Le Centre national de la recherche scientifique et technologique (CNRST) a tenu sa quatrième Soirée des lauréats le 19 juin 2026 à Ouagadougou. Cette cérémonie a honoré les chercheurs ayant reçu des prix scientifiques. Elle a aussi distingué les 64 promus du Conseil africain et malgache pour l’enseignement supérieur (CAMES) pour 2025. L’événement a mis en avant les résultats de l’institution à l’échelle nationale et africaine.
Le Dr Emmanuel Nanéma, délégué général du CNRST, a expliqué la fusion des deux catégories de lauréats.
« Nous sommes à la quatrième édition de la Soirée des lauréats.
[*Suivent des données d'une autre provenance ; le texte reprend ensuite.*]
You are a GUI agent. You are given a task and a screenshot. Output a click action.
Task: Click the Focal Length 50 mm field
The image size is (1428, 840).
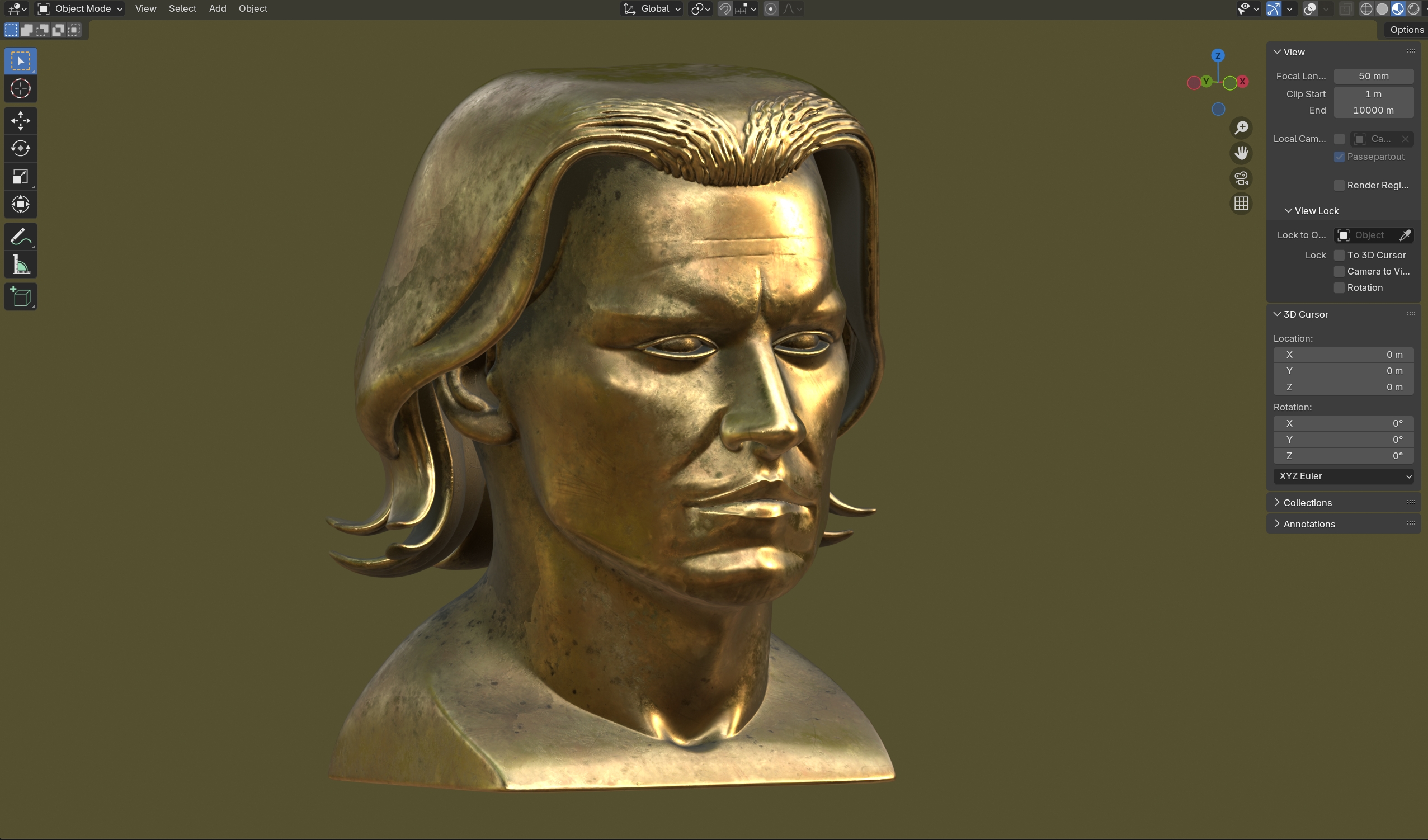tap(1373, 77)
Cette année, nous avons voulu associer à ceux qui sont habituellement bénéficiaires des prix les promus CAMES de l’année 2025 », a-t-il déclaré.
Il a annoncé que les prochaines éditions incluraient d’autres distinctions, comme les décorations honorifiques.
Le CNRST a profité de cette soirée pour souligner ses performances. Selon le Dr Nanéma, les chercheurs se sont distingués dans divers domaines.
« Que ce soit dans le domaine agroalimentaire, dans le domaine de la santé, dans la production de technologies ou de savoirs, les chercheurs du CNRST se sont toujours distingués », a-t-il affirmé.
Il a mentionné les progrès contre la drépanocytose avec le FACA, un produit de recherche unique. Plusieurs innovations sont désormais utilisées dans les foyers burkinabè.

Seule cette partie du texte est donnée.